The Path of Gratitude

It's been nearly two months since a very good friend lost his valiant battle with brain cancer and ran into the arms of Jesus.  I still have his contact information in my phone and I just can't bring myself to delete it!  A mutual friend and I met for coffee last week and she was in the same boat.  She still has a saved voicemail message from him on her phone.  As we shared coffee and talked about our respective churches and ministries we both knew something (actually, someone) was missing.  It was a bittersweet meeting, but as we laughed and shared our "Charlie stories," there was a sense of healing.  It was a very cathartic moment for both of us. That was Friday.

It's Monday and a morning appointment at the Cancer Center brought it all back.  Since we shared the same oncologist, his death came up in conversation because it was the first time I had seen our doctor since Charlie passed.  Our doc is one of those rare physicians that oozes empathy and sincerity.  His red and moist eyes prompted by that part of our conversation would make me want to have cancer even if I hadn't just to experience such a personable and caring physician.  It's why Charlie loved him and I do too.  I ran into our infusion nurse before I left and she asked about his family.  Each conversation started with a stoic and somber tone of sadness and mourning that eventually gave way to big smiles and laughter.  No one can talk about Charlie without smiling or laughing.  

As I left the Cancer Center, I couldn't help but think how wonderful it would be after death (by the way we are ALL terminal!) to have people remember us with a smile, or laughter.  I think it's the ultimate compliment and commentary on how someone lived.  Imagine being remembered with a frown, skepticism, or anger?

In my vocation death and terminal illness are frequent guests.  I'm not sure you ever get "used to it," but like police officers dealing with serious crime, you learn to cope with it because you experience it on a regular basis.  When your life's work is about showing people that we are living to die so we can really live, death becomes very natural.  It doesn't mean we get a pass on heartache and sadness.  For Charlie, death was welcome because of God's promises for those in Christ!  I agree with that 100%!  But if that's true, why am I still grieving?

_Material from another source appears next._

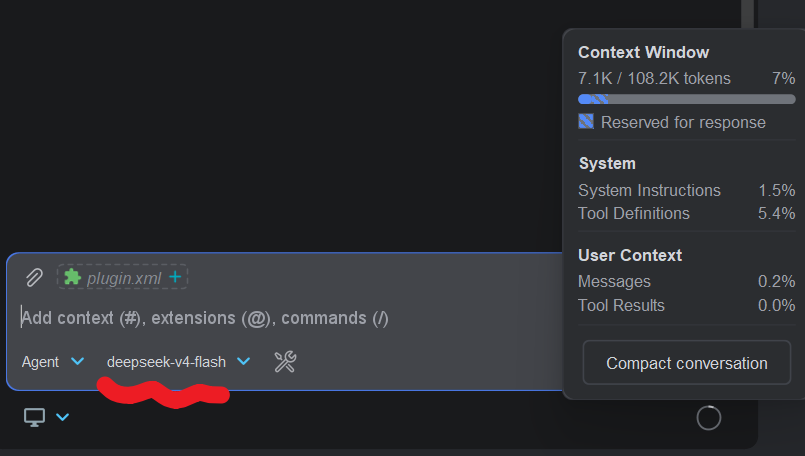Screen dimensions: 805x456
Task: Click the plugin.xml context chip
Action: [122, 277]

This death has been different for me.  This was a younger colleague, close friend and fellow cancer warrior who also came to pastoral ministry as a second-career.  We had a lot in common.  Oddly, cancer (first mine, then his) is what brought us together.  We had deep, gut-check conversations that most people tend to avoid, or suppress.  Nothing was taboo and nothing was left unsaid.  We learned to go deep early in our friendship because time was fleeting.  So many people play their lives so "close to the vest," and never let down their emotional guard even with those they love most.  They become immune, or even indifferent to deep conversations.  Their conversations are always superficial.  I've never been wired that way.

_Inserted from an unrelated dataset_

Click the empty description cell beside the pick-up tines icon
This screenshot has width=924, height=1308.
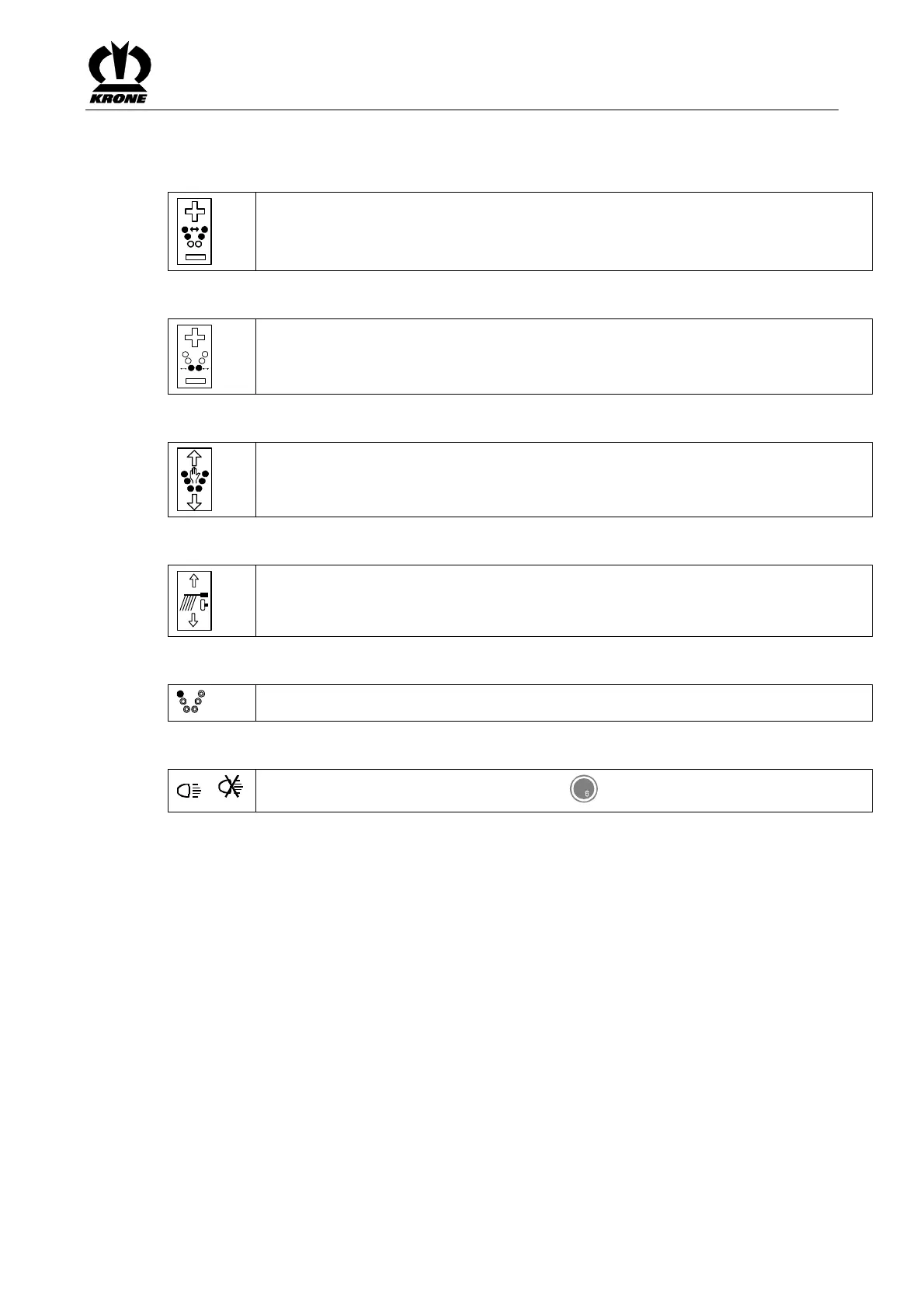(564, 601)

As a pastoral counselor and student of griefs stages, I know all the textbook cues, but you still have to face it and walk down the path toward healing.  Sometimes you can know too much and you start to self-assess, which actually delays the work of grief.  Believe it or not, this melancholy path is not dark and dreary.  There is light at the end of the path and grief gives way to an overwhelming sense of gratitude to God for allowing your path's to cross!  I believe Jesus walked the path of grief in regard to his friend, Lazarus in John 11, and that brings me great comfort.  Like my doctor, Jesus can empathize with us in losing someone we love.

Survivor guilt is real.  Just ask anyone that survived 911, war, or a plane crash.  The same is true of cancer.  A fellow cancer survivor and physician friend recently reminded me of this when I saw him the day after Charlie's funeral.  His counsel still rings in my ears:  "As survivors we honor them and God by living every day with a profound sense of gratitude and joy.  Our lives are better because of them and we should be grateful for that gift."  Nuff said!

Photo of Spring Fern Clyffe Trail by Mike Jewell-Used with Permission

2 comments:

Unknown said...

Your words rang very true this morning. Though I have not experienced cancer first hand, I have on occasion been very close and I am constantly reminded that "there but for the grace of God...". The experiences have given me a profound sense of being blessed with the life I have been given. I feel a great deal of empathy for those struggling with cancer and, like you, there is the grief that remains to tug on the heart and call from within fond memories of loved ones we wait to meet again. Thanks

Monty Carter said...

Thanks Mike. Great comfort knowing we aren't alone on this path of healing and gratitude!